[What needs to be done] Among the entries below, find every line that contains the string "computer", then copy it.

[Items listed in a dataset]
****************

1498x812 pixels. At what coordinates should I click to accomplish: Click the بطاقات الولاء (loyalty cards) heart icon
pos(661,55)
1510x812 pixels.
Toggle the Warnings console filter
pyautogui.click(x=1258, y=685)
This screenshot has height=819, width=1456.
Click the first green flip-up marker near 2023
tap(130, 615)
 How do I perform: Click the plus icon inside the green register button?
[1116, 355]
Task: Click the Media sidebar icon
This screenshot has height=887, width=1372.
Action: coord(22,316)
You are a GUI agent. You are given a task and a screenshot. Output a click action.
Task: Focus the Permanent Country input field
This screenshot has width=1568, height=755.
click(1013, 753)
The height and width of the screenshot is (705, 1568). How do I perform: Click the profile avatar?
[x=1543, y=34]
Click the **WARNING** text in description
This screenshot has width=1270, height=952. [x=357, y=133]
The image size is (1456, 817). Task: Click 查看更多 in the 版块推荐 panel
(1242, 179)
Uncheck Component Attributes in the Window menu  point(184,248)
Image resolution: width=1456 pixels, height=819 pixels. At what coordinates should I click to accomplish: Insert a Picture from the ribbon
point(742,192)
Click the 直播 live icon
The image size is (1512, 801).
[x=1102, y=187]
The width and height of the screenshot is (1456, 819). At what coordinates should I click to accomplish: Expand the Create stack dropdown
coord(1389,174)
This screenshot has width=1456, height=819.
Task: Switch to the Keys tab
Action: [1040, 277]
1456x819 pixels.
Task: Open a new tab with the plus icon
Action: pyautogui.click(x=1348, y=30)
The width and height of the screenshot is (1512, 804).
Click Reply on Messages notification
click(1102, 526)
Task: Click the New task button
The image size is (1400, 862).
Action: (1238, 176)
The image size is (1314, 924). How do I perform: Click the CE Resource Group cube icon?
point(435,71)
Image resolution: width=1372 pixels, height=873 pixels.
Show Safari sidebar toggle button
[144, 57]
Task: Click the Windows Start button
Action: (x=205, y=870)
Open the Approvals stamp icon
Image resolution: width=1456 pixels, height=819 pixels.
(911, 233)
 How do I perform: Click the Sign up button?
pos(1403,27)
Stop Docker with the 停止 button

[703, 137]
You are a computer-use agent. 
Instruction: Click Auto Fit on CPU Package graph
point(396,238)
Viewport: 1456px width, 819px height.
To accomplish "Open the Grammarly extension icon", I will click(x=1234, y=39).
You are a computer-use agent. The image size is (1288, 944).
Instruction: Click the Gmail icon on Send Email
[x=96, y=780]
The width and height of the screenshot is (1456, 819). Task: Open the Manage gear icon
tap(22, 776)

****************

[Exercise solution]
You are a computer-use agent. 
You are a computer-use agent. The image size is (1288, 944).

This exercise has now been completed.